* **Directions**:
(1) Update the passage on children's myopia, covering the part that opens with "Myopia occurs when" and closes with "objects appear blurry.", so that "retina" becomes "back of the eye".
(2) Answer these questions from the passage on children's myopia:
(a) Where does Shi Wenbin work as an ophthalmologist?
(b) What two remedies do most parents believe can easily fix the condition?
(c) What daily activity do many Chinese children in their senior years miss out on?
(3) Pick up the article on children's myopia after its final sentence and carry it forward.

* **Excerpted text**:
Shi Wenbin, a leading expert on myopia and an ophthalmologist at the Anhui Provincial Centre of Myopia Prevention for Children in central China, said multiple studies globally had shown that if children were not given more opportunity to play in natural light, their chances of suffering early onset myopia would increase.
“Sadly, as their academic pressure increases, many Chinese children, especially in their senior years, can’t have an hour’s outdoor activity every day,” he said.
Myopia occurs when the eyeball is longer than normal or the cornea is curved too steeply. As a result, light does not focus on the retina as it should, making distant objects appear blurry.
Shi said parents’ ignorance about the condition could lead to their children being at risk of diseases that could threaten their ability to see properly.
He said most parents didn’t see the condition as a big deal, instead considering it a problem that could be easily fixed by surgery or wearing glasses.
“Others know it’s an important issue, but they tend to prioritise study [over eye health],” he added.

* **Given data**:
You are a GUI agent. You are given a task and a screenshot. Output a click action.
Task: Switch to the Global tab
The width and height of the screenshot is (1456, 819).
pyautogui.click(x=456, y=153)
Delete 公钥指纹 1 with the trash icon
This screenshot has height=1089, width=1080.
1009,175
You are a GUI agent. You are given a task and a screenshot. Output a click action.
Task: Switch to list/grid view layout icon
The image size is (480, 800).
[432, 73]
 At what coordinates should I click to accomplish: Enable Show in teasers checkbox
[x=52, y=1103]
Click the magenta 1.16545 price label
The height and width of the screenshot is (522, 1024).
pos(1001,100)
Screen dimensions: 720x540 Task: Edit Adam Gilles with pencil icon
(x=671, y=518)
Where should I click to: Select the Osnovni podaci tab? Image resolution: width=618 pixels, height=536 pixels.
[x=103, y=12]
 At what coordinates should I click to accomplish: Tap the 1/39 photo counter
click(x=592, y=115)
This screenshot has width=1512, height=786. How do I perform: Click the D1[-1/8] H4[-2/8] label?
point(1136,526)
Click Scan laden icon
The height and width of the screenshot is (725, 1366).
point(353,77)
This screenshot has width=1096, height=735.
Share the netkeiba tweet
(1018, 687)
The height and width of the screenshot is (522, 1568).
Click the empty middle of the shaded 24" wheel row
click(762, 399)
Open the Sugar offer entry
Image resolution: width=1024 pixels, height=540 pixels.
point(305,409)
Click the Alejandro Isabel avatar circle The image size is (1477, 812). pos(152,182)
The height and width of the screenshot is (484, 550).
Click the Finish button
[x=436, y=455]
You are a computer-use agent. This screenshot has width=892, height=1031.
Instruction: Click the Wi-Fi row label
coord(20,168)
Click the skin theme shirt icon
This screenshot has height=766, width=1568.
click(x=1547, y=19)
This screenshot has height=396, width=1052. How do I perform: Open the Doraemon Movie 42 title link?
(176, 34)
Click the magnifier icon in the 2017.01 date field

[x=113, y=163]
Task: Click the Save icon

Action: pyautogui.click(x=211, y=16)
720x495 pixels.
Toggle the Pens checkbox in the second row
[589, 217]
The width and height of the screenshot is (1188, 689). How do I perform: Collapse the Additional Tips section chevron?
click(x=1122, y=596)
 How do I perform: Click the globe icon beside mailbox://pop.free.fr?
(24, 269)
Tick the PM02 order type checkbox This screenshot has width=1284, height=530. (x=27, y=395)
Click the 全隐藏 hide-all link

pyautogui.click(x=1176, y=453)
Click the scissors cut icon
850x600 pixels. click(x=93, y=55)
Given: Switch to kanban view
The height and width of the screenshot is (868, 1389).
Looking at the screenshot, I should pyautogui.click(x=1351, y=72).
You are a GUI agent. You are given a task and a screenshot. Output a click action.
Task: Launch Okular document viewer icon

* **Answers by item number**:
(1)
Myopia occurs when the eyeball is longer than normal or the cornea is curved too steeply. As a result, light does not focus on the back of the eye as it should, making distant objects appear blurry.

(2)
(a) At the Anhui Provincial Centre of Myopia Prevention for Children in central China.
(b) Surgery or wearing glasses.
(c) An hour's outdoor activity every day.

(3)
My son has a physical education class and a class for outdoor activities nearly every day, but they often remain seated in the classroom in those classes
Adele Li, mother of an eight-year-old in Shanghai
Many parents had ignored the advice of education authorities to reduce the academic burden on students, pushing their children to take after-school classes that increased their homework commitments.
In 2018, reducing myopia rates became a national priority, with Beijing vowing to bring them to under 60 per cent in junior high schools and under 70 per cent in senior high schools by 2030.
More than 10 years ago, China’s State Council released a directive to schools to ensure all students took part in one hour of outdoor exercise. However, it has largely been ignored, parents say.
“My son has a physical education class and a class for outdoor activities nearly every day, but they often remain seated in the classroom in those classes either because they are taken over by teachers of other ‘more important’ subjects or the weather is bad,” said Adele Li, mother of an eight-year-old in Shanghai.
“They are not allowed to go to the playground during breaks because the school fears there can be accidents.”
The growing prevalence of myopia is not just a Chinese problem, but is an especially common issue throughout East Asia, where students are under enormous pressure to perform academically.
In Hong Kong, about 17 per cent of children are already nearsighted by the time they start grade one, according to the Department of Health, with the percentage increasing to about 53 per cent by grade six.
In Tokyo, myopia was found in over 76 per cent of primary school students and in 95 per cent of junior high school students, according to a study by researchers from the Keio University School of Medicine in 2019.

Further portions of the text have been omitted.